Giuseppe Figlini, Direttore Responsabile
Abbiamo preso atto dei programmi enunciati dal Ministro della Salute per il futuro della sanità italiana. Noi medici non siano dei politici, ma operatori che vivono – per scelta – accanto al malato ed alle sue necessità.
Non esprimiamo quindi giudizi che non ci competono, però rileviamo come nella sua continuità operativa il Ministro parli in questo modo oggi rispetto solo ad un anno fa, quando entrò in carica per la prima volta. I problemi, per il nostro settore, in verità sono rimasti sempre gli stessi. Comunque il riferimento è soltanto un dettaglio.
Ciò che appare nuovo, invece, è che si riparli di tagli ma al contempo d’investimenti. Indubbiamente si profila un’accelerata d’intenti e ci proponiamo in tal senso di valutare e vigilare giorno per giorno. Non è affatto scetticismo il nostro, bensì reale ed oggettiva attesa verso proposte certo innovative, in ogni modo legate ad un sinergismo attuativo. Prende corpo cioè un futuro ad incastri, dove un’indomabile burocrazia potrebbe avere un peso non indifferente nel raggiungimento dei risultati prefissi.
Lei parla di lotta agli sprechi per investire in strutture e tecnologie. Sul piano di principio un incastro perfetto. Di contorno si muove un Paese dove non viene mediamente battuto uno scontrino su tre e dove l’esenzione dal ticket tocca – come Lei stessa stigmatizza – punte dell’80%. Ci spieghi: è da lì che intenderà trovare fondi sufficienti per contribuire a risparmiare 3 miliardi di euro da reinvestire? Sinceramente, auguri.
Intanto però dovrebbe spiegarci come possiamo continuare a fare correttamente il nostro lavoro – a fronte d’un fattivo impegno che è sotto gli occhi di tutti – con attese medie per esami di oltre un anno. In sostanza, Gentile Ministro, se per giungere ad una conclusione diagnostica del paziente dobbiamo attendere un anno, quale potrebbe essere l’obiettiva ricaduta di salute? Due i possibili, non rari scenari: o ci si rivolge al Pronto Soccorso, intasandolo oppure chi ne avesse le possibilità al privato.

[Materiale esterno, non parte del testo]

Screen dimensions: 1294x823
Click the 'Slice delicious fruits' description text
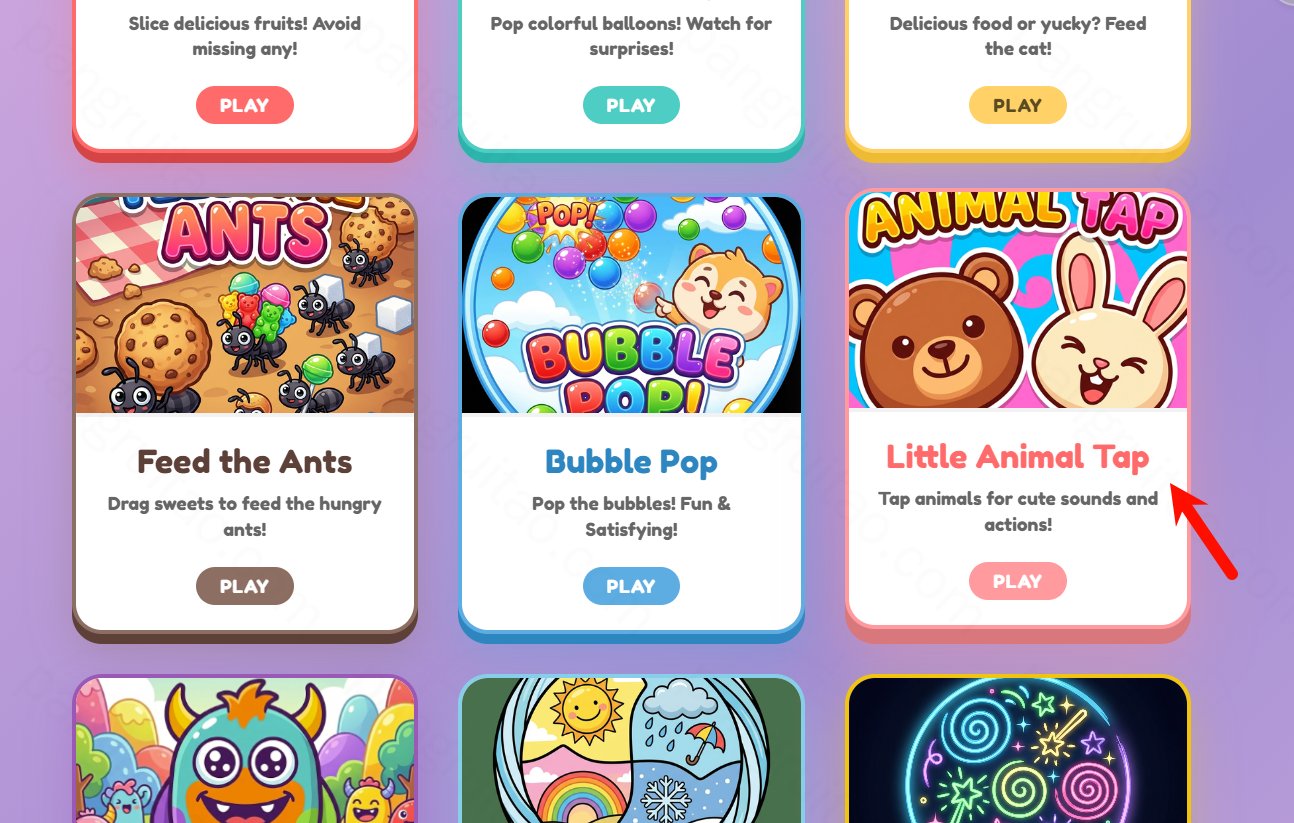click(245, 35)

E qui, ci perdoni, sorge spontanea un’altra perplessità: se, in chiave di controlli clinici, una volta l’anno una famiglia di quattro persone con reddito al di sotto di 1500 euro al mese spendesse 85 euro di ticket quale sarebbe il suo reale risparmio economico? Non pensa invece che potrebbero pensare di non farne di nulla di quelle analisi e di affidarsi, al contrario, alla benevolenza del destino?
Concludendo: azzeri effettivamente le liste d’attesa ad aspettative dignitose per un Paese civile, solo per fare un esempio. Poi faccia i suoi programmi. Esagerato?